| Goal |
Rewrite the data as a numbered list with blank lines left out, from the first line of the data to the line with "center [446, 126].".

| Dataset rows |
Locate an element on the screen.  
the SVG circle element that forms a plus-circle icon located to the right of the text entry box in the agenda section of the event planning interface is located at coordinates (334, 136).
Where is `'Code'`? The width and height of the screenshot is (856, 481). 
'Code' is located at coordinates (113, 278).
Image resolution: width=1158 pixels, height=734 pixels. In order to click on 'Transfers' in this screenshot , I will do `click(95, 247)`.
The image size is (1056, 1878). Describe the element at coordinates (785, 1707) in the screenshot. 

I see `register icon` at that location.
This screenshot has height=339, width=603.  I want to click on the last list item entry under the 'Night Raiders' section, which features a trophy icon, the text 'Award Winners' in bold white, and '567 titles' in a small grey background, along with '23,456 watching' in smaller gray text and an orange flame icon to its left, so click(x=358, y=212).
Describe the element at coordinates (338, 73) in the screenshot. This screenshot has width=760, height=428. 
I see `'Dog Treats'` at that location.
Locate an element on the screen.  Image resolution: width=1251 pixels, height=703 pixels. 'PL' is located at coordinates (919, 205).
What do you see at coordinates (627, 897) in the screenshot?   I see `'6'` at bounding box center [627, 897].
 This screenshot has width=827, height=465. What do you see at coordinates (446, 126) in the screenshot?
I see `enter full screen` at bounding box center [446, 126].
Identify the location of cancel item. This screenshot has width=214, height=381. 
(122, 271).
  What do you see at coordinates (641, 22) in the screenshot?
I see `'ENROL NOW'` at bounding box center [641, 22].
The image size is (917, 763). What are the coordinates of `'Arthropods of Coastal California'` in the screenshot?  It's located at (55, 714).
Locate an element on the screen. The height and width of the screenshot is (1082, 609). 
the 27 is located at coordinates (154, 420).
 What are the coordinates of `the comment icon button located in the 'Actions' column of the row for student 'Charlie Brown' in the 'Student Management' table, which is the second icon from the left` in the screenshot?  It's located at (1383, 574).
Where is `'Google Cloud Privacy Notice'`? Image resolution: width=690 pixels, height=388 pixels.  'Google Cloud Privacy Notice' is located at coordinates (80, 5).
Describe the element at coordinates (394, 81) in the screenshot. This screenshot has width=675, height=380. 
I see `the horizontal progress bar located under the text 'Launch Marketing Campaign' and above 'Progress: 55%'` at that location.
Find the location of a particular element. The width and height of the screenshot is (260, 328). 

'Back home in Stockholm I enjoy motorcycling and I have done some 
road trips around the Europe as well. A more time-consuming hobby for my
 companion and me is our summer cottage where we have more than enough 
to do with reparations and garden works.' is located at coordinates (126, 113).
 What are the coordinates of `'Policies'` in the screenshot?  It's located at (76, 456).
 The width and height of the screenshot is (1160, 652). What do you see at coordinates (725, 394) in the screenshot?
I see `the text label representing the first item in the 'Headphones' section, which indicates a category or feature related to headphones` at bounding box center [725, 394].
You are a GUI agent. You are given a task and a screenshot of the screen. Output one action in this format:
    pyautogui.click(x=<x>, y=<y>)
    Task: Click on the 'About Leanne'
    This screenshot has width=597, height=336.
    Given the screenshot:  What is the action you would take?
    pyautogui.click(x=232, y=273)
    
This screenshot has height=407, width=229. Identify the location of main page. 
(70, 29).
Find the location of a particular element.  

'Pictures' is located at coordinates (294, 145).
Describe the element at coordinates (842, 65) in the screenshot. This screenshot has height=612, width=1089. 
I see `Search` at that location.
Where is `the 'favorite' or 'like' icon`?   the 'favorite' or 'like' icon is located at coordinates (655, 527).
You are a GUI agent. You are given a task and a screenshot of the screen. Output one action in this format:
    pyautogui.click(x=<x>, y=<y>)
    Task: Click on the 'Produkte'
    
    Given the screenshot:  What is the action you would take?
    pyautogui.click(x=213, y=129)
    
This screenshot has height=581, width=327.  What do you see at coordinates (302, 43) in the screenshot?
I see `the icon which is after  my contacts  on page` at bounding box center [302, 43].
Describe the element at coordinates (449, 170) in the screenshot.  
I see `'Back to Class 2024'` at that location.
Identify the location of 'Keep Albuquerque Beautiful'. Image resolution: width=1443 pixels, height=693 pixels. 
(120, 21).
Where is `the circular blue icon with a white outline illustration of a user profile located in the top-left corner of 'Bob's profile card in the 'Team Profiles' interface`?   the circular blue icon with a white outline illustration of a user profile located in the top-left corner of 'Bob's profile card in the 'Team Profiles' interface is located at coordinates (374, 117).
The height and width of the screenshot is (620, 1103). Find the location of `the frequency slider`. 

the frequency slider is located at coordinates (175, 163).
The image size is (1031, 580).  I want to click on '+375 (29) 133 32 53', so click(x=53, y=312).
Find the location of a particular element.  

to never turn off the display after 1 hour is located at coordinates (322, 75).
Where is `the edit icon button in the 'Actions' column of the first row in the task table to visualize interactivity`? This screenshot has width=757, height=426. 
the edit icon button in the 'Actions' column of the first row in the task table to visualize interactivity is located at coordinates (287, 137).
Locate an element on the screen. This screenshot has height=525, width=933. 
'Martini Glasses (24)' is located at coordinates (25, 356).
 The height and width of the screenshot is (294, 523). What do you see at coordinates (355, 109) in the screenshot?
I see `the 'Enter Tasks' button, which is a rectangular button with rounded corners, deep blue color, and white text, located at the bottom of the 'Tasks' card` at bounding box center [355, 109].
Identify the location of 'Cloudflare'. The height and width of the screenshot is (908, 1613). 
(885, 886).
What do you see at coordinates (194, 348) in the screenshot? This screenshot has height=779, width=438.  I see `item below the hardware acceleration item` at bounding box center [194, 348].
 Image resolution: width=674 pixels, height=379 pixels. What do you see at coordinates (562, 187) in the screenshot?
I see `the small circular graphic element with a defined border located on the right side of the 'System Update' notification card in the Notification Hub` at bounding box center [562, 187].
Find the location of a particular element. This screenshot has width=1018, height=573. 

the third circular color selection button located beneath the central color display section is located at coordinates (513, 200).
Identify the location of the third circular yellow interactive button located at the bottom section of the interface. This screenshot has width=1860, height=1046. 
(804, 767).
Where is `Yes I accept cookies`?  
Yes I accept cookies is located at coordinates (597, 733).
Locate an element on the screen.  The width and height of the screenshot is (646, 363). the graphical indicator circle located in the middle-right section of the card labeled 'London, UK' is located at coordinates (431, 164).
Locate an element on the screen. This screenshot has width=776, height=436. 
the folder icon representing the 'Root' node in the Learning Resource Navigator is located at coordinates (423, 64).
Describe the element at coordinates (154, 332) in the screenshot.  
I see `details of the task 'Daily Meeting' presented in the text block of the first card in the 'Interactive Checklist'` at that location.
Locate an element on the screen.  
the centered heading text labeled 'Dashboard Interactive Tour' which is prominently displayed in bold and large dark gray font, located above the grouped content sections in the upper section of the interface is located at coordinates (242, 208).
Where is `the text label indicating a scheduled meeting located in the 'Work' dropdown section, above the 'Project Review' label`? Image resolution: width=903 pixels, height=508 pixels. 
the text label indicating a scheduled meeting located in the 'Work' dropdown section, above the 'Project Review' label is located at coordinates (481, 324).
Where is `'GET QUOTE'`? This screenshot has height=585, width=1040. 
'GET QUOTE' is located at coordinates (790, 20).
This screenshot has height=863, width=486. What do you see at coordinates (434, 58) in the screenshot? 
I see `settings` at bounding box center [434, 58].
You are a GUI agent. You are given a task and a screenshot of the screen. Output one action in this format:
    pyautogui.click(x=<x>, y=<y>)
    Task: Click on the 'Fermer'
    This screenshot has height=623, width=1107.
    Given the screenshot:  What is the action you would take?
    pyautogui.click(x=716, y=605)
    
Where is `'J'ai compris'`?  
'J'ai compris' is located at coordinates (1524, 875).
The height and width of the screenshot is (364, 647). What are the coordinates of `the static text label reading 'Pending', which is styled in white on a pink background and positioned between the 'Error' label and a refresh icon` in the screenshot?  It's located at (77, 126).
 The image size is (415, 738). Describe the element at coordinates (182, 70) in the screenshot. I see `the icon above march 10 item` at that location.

| Reply |
1. Locate an element on the screen.  
2. the SVG circle element that forms a plus-circle icon located to the right of the text entry box in the agenda section of the event planning interface is located at coordinates (334, 136).
3. Where is `'Code'`? The width and height of the screenshot is (856, 481). 
4. 'Code' is located at coordinates (113, 278).
5. Image resolution: width=1158 pixels, height=734 pixels. In order to click on 'Transfers' in this screenshot , I will do `click(95, 247)`.
6. The image size is (1056, 1878). Describe the element at coordinates (785, 1707) in the screenshot. 
7. I see `register icon` at that location.
8. This screenshot has height=339, width=603.  I want to click on the last list item entry under the 'Night Raiders' section, which features a trophy icon, the text 'Award Winners' in bold white, and '567 titles' in a small grey background, along with '23,456 watching' in smaller gray text and an orange flame icon to its left, so click(x=358, y=212).
9. Describe the element at coordinates (338, 73) in the screenshot. This screenshot has width=760, height=428. 
10. I see `'Dog Treats'` at that location.
11. Locate an element on the screen.  Image resolution: width=1251 pixels, height=703 pixels. 'PL' is located at coordinates (919, 205).
12. What do you see at coordinates (627, 897) in the screenshot?   I see `'6'` at bounding box center [627, 897].
13.  This screenshot has width=827, height=465. What do you see at coordinates (446, 126) in the screenshot?
14. I see `enter full screen` at bounding box center [446, 126].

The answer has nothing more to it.